I’m the original creator of this thread. Somehow I forget all about it during the middle a long time ago and now I got a new notification and just reread most of the thread again.

I am not sure if it is really relevant now or not, but after some thought for me this “final” proposal pretty much covers what my original expectation was about handling spaces inside a code span. So I would be happy with this.

obskyr · July 11, 2017, 9:51am

I’d really like to push for this! It’s already on the “issues that must be resolved before 1.0” list, and I definitely think it needs to be changed somehow. I’m sure people have already had the thought, but I think it might be worth iterating in this particular way: surrounding spaces in code blocks are impossible as it stands now. I recently wanted to illustrate a leading space here on talk.commonmark.org, and I ended up having to use raw <code> tags! It was a sad day.

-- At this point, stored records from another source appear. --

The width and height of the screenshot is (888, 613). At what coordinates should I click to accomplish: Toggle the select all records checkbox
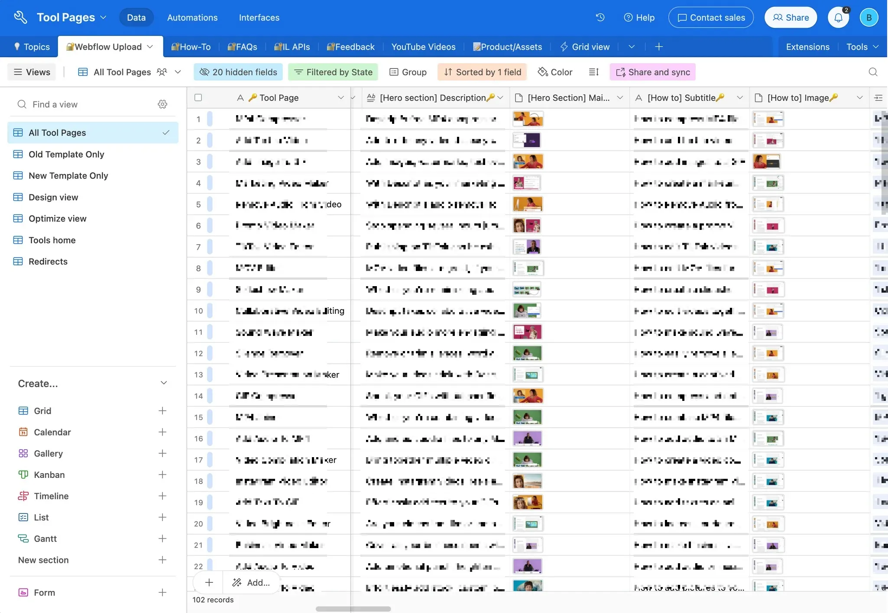[198, 98]
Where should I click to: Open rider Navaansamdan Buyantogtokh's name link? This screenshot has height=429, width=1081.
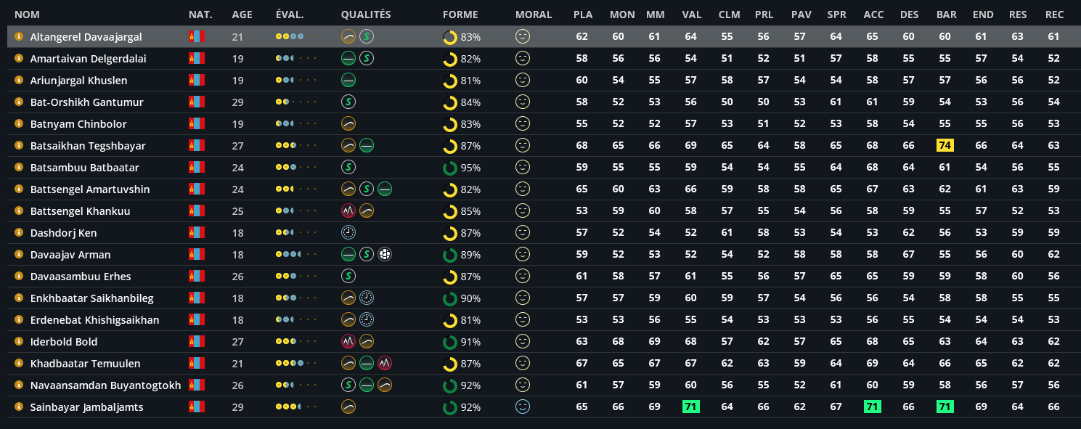[x=105, y=385]
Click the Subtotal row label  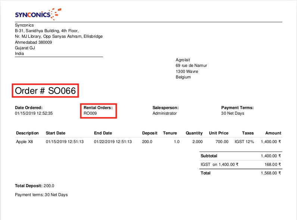209,156
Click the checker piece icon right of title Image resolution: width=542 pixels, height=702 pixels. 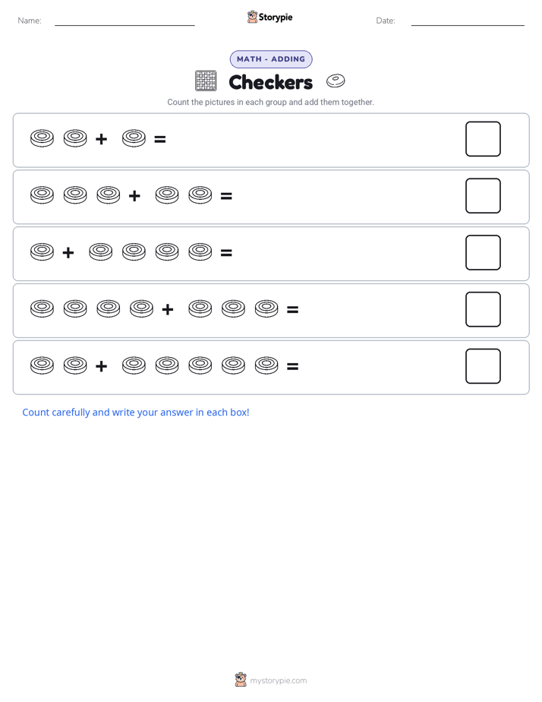coord(336,81)
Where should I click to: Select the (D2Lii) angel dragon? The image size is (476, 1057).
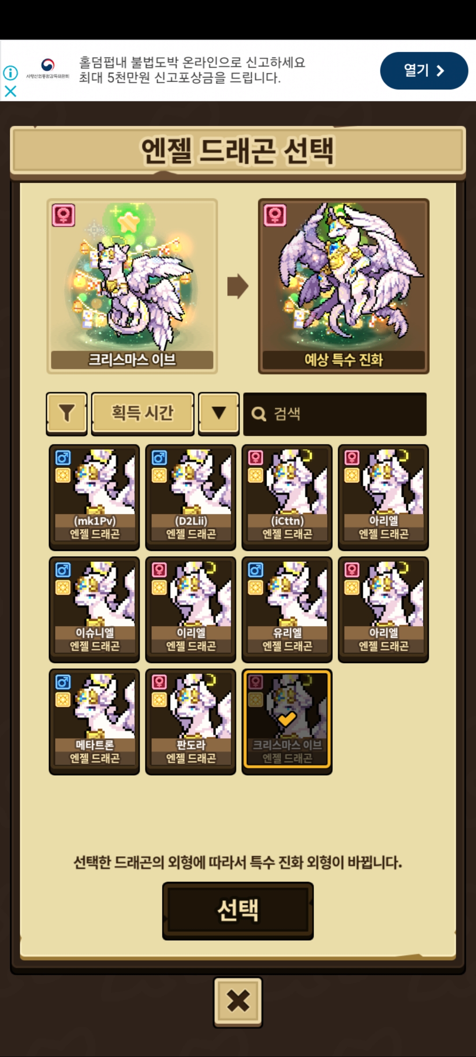(190, 497)
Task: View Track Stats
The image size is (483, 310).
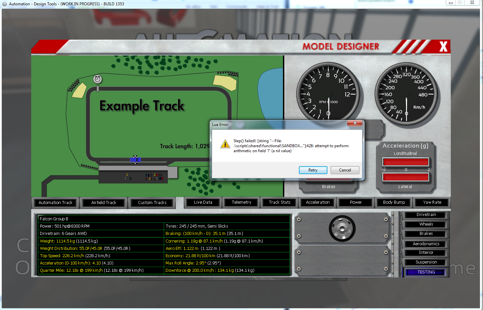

Personally I’d prefer the “cleanest” option that @jgm specified, but of course that does introduce potential issues with people who have ` typed their code blocks like this for style `. The second option is of course totally fine (if potentially a bit confusing), though - the main point of importance is that surrounding spaces become possible. Multiple spaces are also very common in code, but everyone seems to already be in agreement on not collapsing those anymore.